Not too long ago my husband and I considered life to be almost perfect. We are raising 5 very healthy, very lively, sometimes naughty, but always entertaining children. And we’re abundantly rich in the only way that has every really mattered to us. We pay our bills every month, and our savings will get us through a minor disaster. And we are perfectly content with that.  But we realize now that there is a plan at work that we didn’t seek out…one that definitely found us. 
We have spent many teary moments in prayer and have enjoyed many moments of quiet confirmation.  And we believe in a God who answers our prayers. So, we pray He’ll keep on doing so.  Our journey in this process has been filled with anxiety, fear…and excitement and joy!  We KNOW that we’re headed in the right direction, but we have NO idea how to make this work.
Meet “Claire”.

You’re smiling (and probably caught a bit off-guard).

We realize there are some who would criticize our decision; that is okay. Those who would argue if we can’t afford it, we can’t do it. Believe me when I say that we’ve had this discussion. We have literally thought and prayed of little else lately.  Yet reality is that adoption is not financially possible for most people, for us included. It is incredibly frustrating.  In Claire's case, she will need upwards of $35,000 in adoption fees. And that isn’t something we can do. Alone, anyways. 
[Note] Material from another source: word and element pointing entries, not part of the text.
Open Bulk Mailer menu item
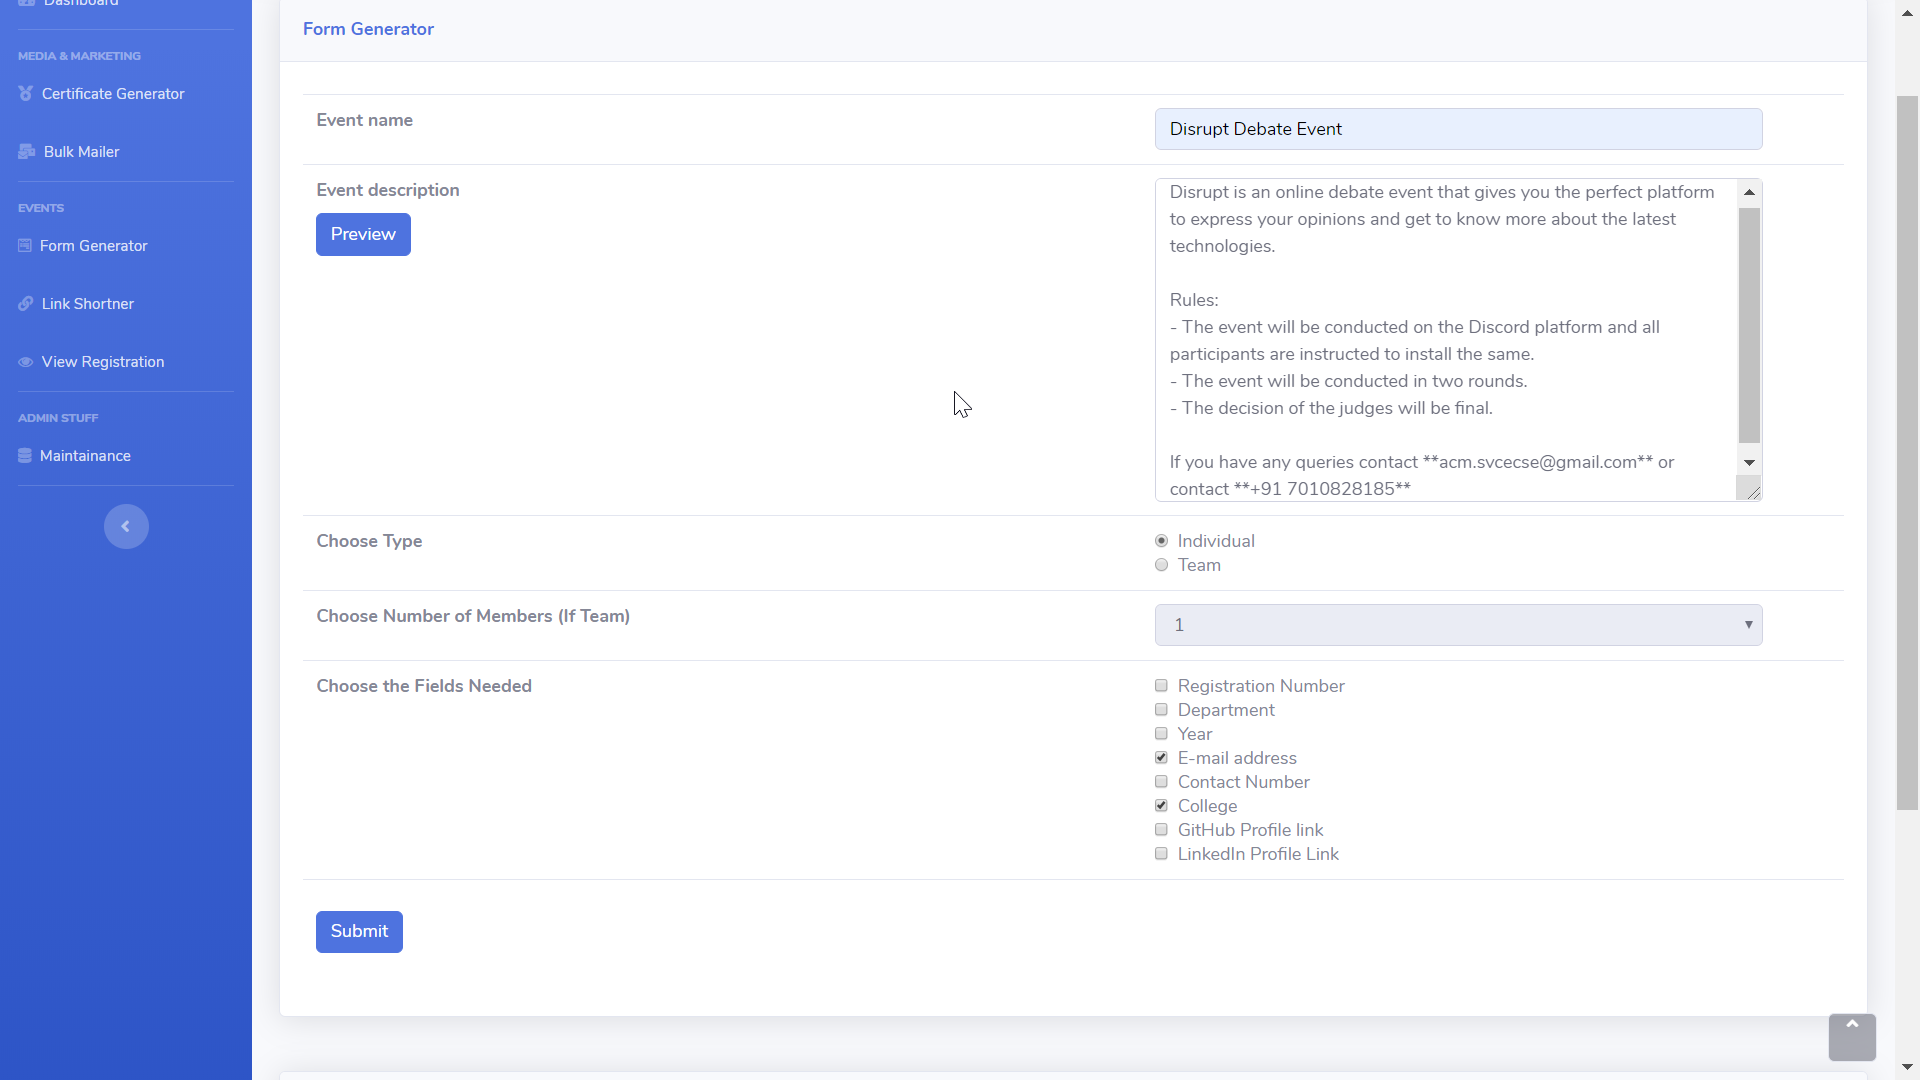This screenshot has height=1080, width=1920. pos(81,152)
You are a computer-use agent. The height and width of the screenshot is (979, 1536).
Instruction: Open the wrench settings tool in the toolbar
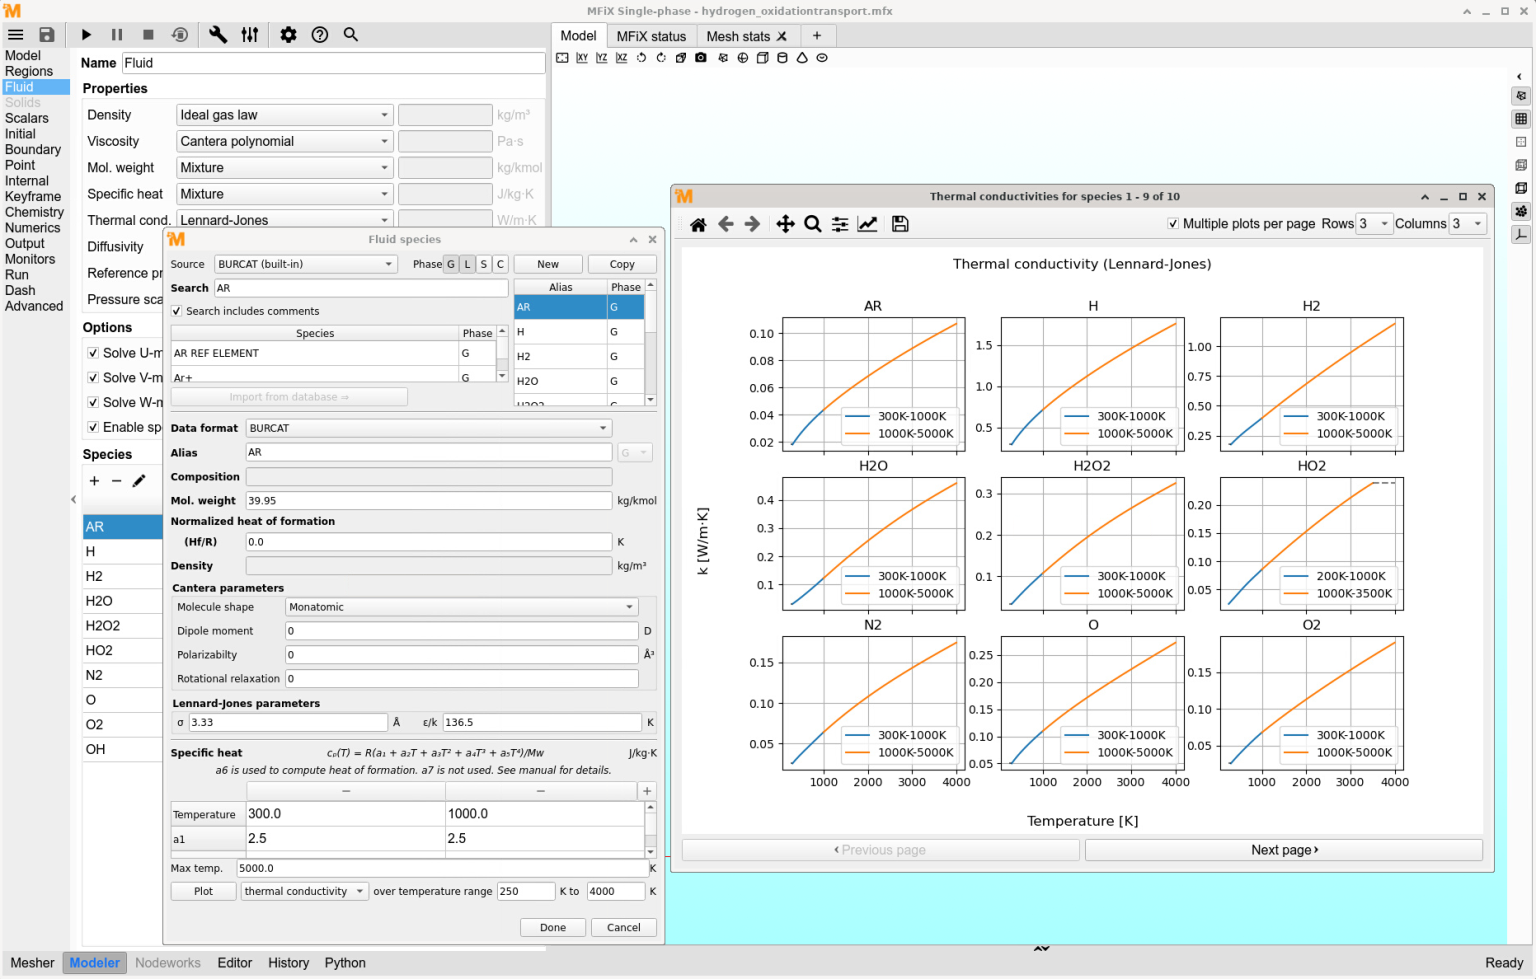(218, 34)
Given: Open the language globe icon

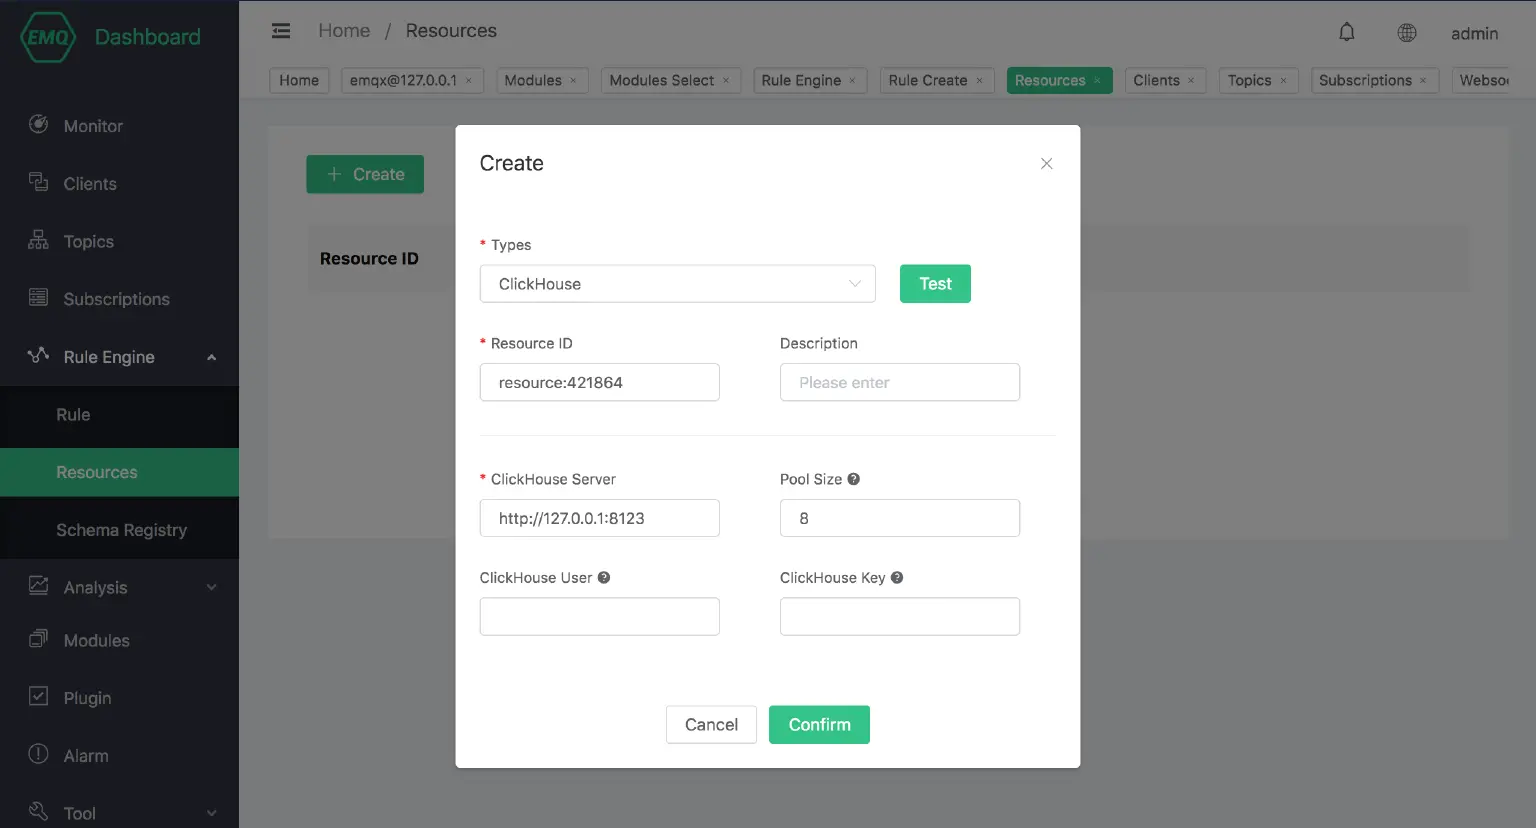Looking at the screenshot, I should [x=1407, y=33].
The organization that lists her profile is working with us to apply for grants, and has explained we can ‘fundraise’. In part, this means we can advocate for our family and friends, and their family and friends, to help us bring her home. We are applying for EVERY grant that can be found.  The faster we do this, the faster she has 3 sisters, 2 brothers, and a mom and dad who can NOT wait to be her eternal family.  So, help us if you can. And then help us again by reposting this and sharing this with everyone you know, encouraging them to help.  The money donated to her link on Reece’s Rainbow goes directly into an account for her adoption costs. It’s a tax deduction for you….and an answer to prayers for us.
We know that God had led us on this journey. It is the most terrifying and exciting thing we’ve ever considered. We trust in Him. But we NEED you to help bring her home.


1 comment:

Jennifer Hutson said...

Julie, I found your blog through Reeces Rainbows. Thank you for being an answer to my prayers. I have two children 11 and 9. For several years we have been on an adoption journey. We had a child through foster care that we weren't meant to adopt. Now we are considering our next step and it is a scary one. We know we want to adopt the Spirit has testified this - but where?? Who?? As I layed awake in bed I felt prompted to look at Reeces Rainbow site. I just went right to your story. What caught my eye and stopped me in my tracks was 'every week at Family Home Evening' - no way!? - I am LDS too. I have been afraid to put my faith in God. I know where I want to adopt but it just seems so impossible to me (the cost and the travel away from my 2 children)- and this (i know now) has been my road block. Thank you for being an example to me. My family will pray for your family and look forward to following your journey.